Kurztext / Annotation

Parteienstreit, Politikverdrossenheit, sinkende Wahlbeteiligung - ist die Demokratie am Ende? Keineswegs, sagt Erich Visotschnig, sie arbeitet nur mit den falschen Mitteln. ... In "Nicht über unsere Köpfe. Wie ein neues Wahlsystem die Demokratie retten kann" zeigt er die Schwächen des Mehrheitsprinzips auf und stellt mit seinem Konzept des Systemischen Konsensierens eine Alternative vor, die es Beteiligten ermöglicht, sich effektiver in Entscheidungsprozesse einzubringen. Dadurch entsteht eine neue demokratische Kultur, in der nicht länger Großkonzerne und kapitalstarke Interessengruppen, sondern Bürger das Sagen haben. ... Dieses Prinzip bewährt sich seit Jahren im privaten, wirtschaftlichen und politischen Bereich.

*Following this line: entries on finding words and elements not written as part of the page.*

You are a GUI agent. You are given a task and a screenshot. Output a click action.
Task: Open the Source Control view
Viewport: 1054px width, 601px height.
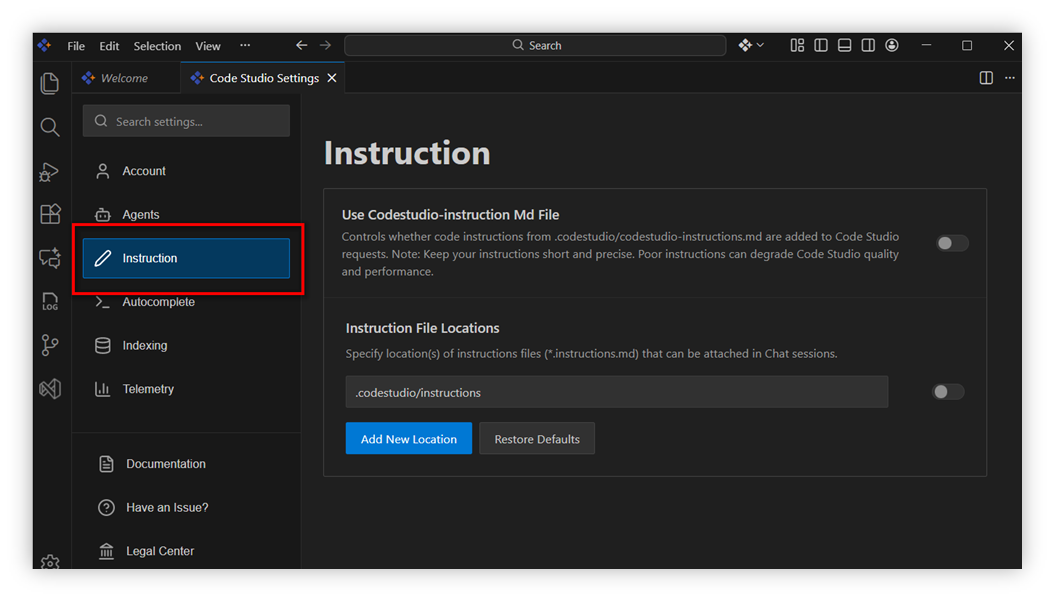[x=50, y=345]
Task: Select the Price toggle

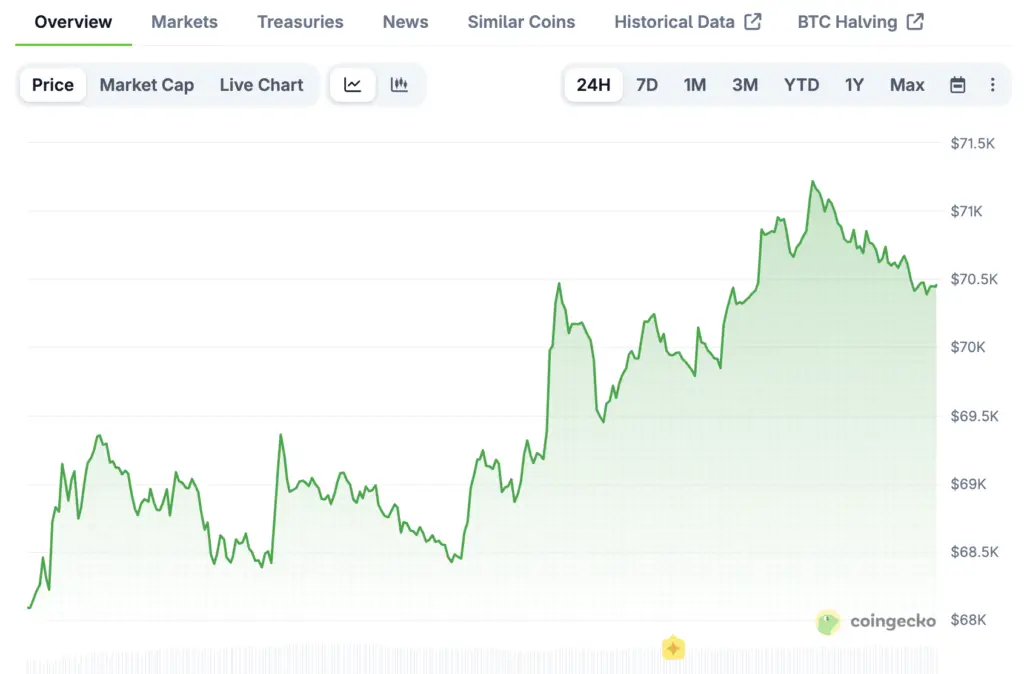Action: (x=53, y=85)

Das Buch stellt gelungene Praxisbeispiele vor und erklärt, wie Systemisches Konsensieren eine erneuerte Demokratie ermöglicht.

Erich Visotschnig ist promovierter Mathematiker und Physiker. Er hat sich intensiv mit machtfreien Strukturen auseinandergesetzt und das Prinzip des Systemischen Konsensierens mitkonzipiert.